▸ **Exercise brief**
Extract every item below and reproduce each one verbatim, leaving nothing out and changing nothing.

— start Exercise data —

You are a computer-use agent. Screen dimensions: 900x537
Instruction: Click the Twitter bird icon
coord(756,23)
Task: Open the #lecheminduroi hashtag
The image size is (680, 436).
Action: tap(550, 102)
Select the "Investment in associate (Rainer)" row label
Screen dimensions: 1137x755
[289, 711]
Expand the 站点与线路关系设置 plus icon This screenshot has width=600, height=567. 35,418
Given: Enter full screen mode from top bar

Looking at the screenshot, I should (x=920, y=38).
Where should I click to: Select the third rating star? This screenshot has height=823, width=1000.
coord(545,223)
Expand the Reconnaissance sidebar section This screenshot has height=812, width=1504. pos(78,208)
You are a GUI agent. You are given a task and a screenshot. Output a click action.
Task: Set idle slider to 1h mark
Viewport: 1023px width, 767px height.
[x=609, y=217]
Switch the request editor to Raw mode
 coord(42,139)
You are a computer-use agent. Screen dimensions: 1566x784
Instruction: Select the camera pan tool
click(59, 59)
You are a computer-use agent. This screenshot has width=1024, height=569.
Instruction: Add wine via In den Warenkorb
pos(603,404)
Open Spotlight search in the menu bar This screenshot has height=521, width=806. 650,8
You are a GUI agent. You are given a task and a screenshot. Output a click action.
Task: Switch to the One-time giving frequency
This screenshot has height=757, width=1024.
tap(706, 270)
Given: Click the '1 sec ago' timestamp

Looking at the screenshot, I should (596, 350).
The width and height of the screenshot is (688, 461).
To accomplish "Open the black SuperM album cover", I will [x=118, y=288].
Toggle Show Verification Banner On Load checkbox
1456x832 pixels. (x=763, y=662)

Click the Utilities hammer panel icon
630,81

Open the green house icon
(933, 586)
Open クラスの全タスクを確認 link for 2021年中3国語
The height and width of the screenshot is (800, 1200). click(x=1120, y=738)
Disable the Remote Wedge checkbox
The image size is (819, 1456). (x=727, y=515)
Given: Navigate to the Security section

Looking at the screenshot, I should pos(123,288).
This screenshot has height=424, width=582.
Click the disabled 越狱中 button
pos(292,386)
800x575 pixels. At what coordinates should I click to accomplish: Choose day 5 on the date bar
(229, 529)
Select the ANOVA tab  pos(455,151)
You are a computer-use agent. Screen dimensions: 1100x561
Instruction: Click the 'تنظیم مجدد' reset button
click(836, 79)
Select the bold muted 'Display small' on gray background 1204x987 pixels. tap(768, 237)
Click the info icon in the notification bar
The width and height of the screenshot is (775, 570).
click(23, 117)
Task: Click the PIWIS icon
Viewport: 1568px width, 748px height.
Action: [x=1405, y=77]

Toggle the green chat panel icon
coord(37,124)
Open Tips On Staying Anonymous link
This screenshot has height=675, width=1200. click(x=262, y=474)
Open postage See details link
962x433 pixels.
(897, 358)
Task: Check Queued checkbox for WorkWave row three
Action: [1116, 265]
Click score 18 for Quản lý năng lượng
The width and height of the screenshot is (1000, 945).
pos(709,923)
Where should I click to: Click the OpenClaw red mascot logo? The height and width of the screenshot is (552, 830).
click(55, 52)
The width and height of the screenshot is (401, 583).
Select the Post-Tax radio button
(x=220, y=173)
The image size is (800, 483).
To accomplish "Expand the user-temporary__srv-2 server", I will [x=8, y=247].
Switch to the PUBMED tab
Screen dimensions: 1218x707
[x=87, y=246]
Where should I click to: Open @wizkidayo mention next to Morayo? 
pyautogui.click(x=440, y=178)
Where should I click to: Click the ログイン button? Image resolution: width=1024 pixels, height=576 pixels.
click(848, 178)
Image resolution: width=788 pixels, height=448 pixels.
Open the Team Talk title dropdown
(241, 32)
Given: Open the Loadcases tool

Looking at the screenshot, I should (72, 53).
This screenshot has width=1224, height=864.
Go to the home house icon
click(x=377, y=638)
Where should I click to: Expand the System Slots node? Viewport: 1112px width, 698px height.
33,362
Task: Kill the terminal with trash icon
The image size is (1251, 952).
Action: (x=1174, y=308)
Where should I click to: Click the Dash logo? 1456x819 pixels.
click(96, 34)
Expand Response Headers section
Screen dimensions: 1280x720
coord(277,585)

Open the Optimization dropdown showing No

— end Exercise data —

▸ **Solution to this problem**
You are a computer-use agent. Screen dimensions: 900x537
Instruction: Click the Twitter bird icon
coord(756,23)
Task: Open the #lecheminduroi hashtag
The image size is (680, 436).
Action: tap(550, 102)
Select the "Investment in associate (Rainer)" row label
Screen dimensions: 1137x755
[289, 711]
Expand the 站点与线路关系设置 plus icon This screenshot has width=600, height=567. 35,418
Given: Enter full screen mode from top bar

Looking at the screenshot, I should (x=920, y=38).
Where should I click to: Select the third rating star? This screenshot has height=823, width=1000.
coord(545,223)
Expand the Reconnaissance sidebar section This screenshot has height=812, width=1504. pos(78,208)
You are a GUI agent. You are given a task and a screenshot. Output a click action.
Task: Set idle slider to 1h mark
Viewport: 1023px width, 767px height.
[x=609, y=217]
Switch the request editor to Raw mode
 coord(42,139)
You are a computer-use agent. Screen dimensions: 1566x784
Instruction: Select the camera pan tool
click(59, 59)
You are a computer-use agent. This screenshot has width=1024, height=569.
Instruction: Add wine via In den Warenkorb
pos(603,404)
Open Spotlight search in the menu bar This screenshot has height=521, width=806. 650,8
You are a GUI agent. You are given a task and a screenshot. Output a click action.
Task: Switch to the One-time giving frequency
This screenshot has height=757, width=1024.
tap(706, 270)
Given: Click the '1 sec ago' timestamp

Looking at the screenshot, I should (596, 350).
The width and height of the screenshot is (688, 461).
To accomplish "Open the black SuperM album cover", I will [x=118, y=288].
Toggle Show Verification Banner On Load checkbox
1456x832 pixels. (x=763, y=662)

Click the Utilities hammer panel icon
630,81

Open the green house icon
(933, 586)
Open クラスの全タスクを確認 link for 2021年中3国語
The height and width of the screenshot is (800, 1200). click(x=1120, y=738)
Disable the Remote Wedge checkbox
The image size is (819, 1456). (x=727, y=515)
Given: Navigate to the Security section

Looking at the screenshot, I should pos(123,288).
This screenshot has height=424, width=582.
Click the disabled 越狱中 button
pos(292,386)
800x575 pixels. At what coordinates should I click to accomplish: Choose day 5 on the date bar
(229, 529)
Select the ANOVA tab  pos(455,151)
You are a computer-use agent. Screen dimensions: 1100x561
Instruction: Click the 'تنظیم مجدد' reset button
click(836, 79)
Select the bold muted 'Display small' on gray background 1204x987 pixels. tap(768, 237)
Click the info icon in the notification bar
The width and height of the screenshot is (775, 570).
click(23, 117)
Task: Click the PIWIS icon
Viewport: 1568px width, 748px height.
Action: [x=1405, y=77]

Toggle the green chat panel icon
coord(37,124)
Open Tips On Staying Anonymous link
This screenshot has height=675, width=1200. click(x=262, y=474)
Open postage See details link
962x433 pixels.
(897, 358)
Task: Check Queued checkbox for WorkWave row three
Action: [1116, 265]
Click score 18 for Quản lý năng lượng
The width and height of the screenshot is (1000, 945).
pos(709,923)
Where should I click to: Click the OpenClaw red mascot logo? The height and width of the screenshot is (552, 830).
click(55, 52)
The width and height of the screenshot is (401, 583).
Select the Post-Tax radio button
(x=220, y=173)
The image size is (800, 483).
To accomplish "Expand the user-temporary__srv-2 server", I will [x=8, y=247].
Switch to the PUBMED tab
Screen dimensions: 1218x707
[x=87, y=246]
Where should I click to: Open @wizkidayo mention next to Morayo? 
pyautogui.click(x=440, y=178)
Where should I click to: Click the ログイン button? Image resolution: width=1024 pixels, height=576 pixels.
click(848, 178)
Image resolution: width=788 pixels, height=448 pixels.
Open the Team Talk title dropdown
(241, 32)
Given: Open the Loadcases tool

Looking at the screenshot, I should (72, 53).
This screenshot has width=1224, height=864.
Go to the home house icon
click(x=377, y=638)
Where should I click to: Expand the System Slots node? Viewport: 1112px width, 698px height.
33,362
Task: Kill the terminal with trash icon
The image size is (1251, 952).
Action: (x=1174, y=308)
Where should I click to: Click the Dash logo? 1456x819 pixels.
click(96, 34)
Expand Response Headers section
Screen dimensions: 1280x720
coord(277,585)

Open the Optimization dropdown showing No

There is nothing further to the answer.